What is a fishery? A fishery is a population of a species of fish. Fishermen need to go to the river with an approach that is suited for the fish that they are trying to catch. Normally there is considerable diversity in the different species of fish. Some fish however are commonly targeted and they are called game fish. These fish are normally edible, widespread, and are exciting to catch. In the Eastern United states common game fish include Musky, Northern Pike, Walleye, Sauger, Smallmouth Bass, Brown Trout, Flathead and Channel Catfish.
While a good angler can correctly identify and knows the general preferences of the kind of fish he is pursuing; a good angler uses an approach best suited for this type of fish. This approach is not based on species (kind) so much on the ecological niche that the fish occupies.
Sometimes one kind of fish might occupy more than one ecological niche. For example, small to medium trout are normally drift eaters that eat insects. However, Large trout overtime switch to a diet of minnows and small fish and utilize different water features to maximize caloric intake. An angler whom is targeting large trophy trout fish different waters, use different bait(lures), and approach a waterway completely different.
It is also normal for an angler to catch different species whom occupy the same ecological niche. For example, Northern Pike and Muskies are both top level predators in many rivers through the Northeast. It is very possible while fishing for them to catch a northern pike and one cast and a musky on another.
Generally you could summarize most game fish as belonging to the following ecological niches:
- Top level predator. Large predatory fish that attack large minnows and other game fish. They are generally not particularly wary but sometimes are picky; only striking at the most vulnerable target. Northern Pike, Musky and flathead catfish.
- Mid level predator. Predatory fish that get get most of there food in the form of minnows and other living creatures. However, Its smaller size makes it more wary. Smaller Pike, Large trout, bass and walleye.
- Small Food eaters. The last group of predatory fish eats primarily invertebrates (insects) or heavily feed upon fry, small minnows and/or crustaceans. Many immature game fish are in this category but generally only the trout focuses on insects through much of its life. Some kinds of panfish such as crappies are heavily targeted by anglers and are in this category.
- Diverse Eaters. This category is a catch all for those fish that don't easily fall into one of the other category. Fishing for these fish requires a specific focus on the fish and its feeding habits. Feeding habits can be very diverse; examples include channel catfish (that scavenge for dead organisms), fish that might have strong vegetarian tendencies (common carp) or fish that are in a waterway mainly to spawn that might strike a lure out of reflex (steelhead or river-run salmon).

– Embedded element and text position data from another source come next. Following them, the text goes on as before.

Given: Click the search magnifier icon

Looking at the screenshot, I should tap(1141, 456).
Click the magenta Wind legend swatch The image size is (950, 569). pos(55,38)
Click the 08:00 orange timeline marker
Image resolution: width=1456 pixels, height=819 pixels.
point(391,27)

Important common characteristics
When we target a fish, we first seek a broad understanding of its ecological niche. Many approaches target an entire ecological niche and we may need no more specific understanding to be effective. Its important to keep in mind common characteristics of the fish in a given ecological niche. Generally, its feeding behavior is the most important common characteristic to keep in mind; as it helps us understand the location, and gives us insight into effective approaches. Anglers might want to even more specifically target a species. Each species in a given ecological niche will have minor differences. Being aware of these differences and tailoring out approach to them, can allow one to be a little more successful.
Specialization or Generalization
Thus one might think this advice is at odds. Should an angler carefully target a given species, even perhaps with a given technique, or should he be more general? Of course part of this depends on whether you are seeking a trophy, an experience or a meal... but I think the answer is that an angler should have a broad knowledge, experience with many techniques, and constantly experiment as he fishes. A fishermen will learn in time, what works and what doesn't. Common characteristics merely provide the beginning of his education. Once he starts catching fish we can vary his approach noticing what he is catching; given slightly different approaches, locations, and time. As he slowly builds his skills he can alter his approach for conditions and minimize fishless hours. This perspective, it seems is the best for those (such as myself) that value the experience, more than just fish in the freezer or just trophies on the wall.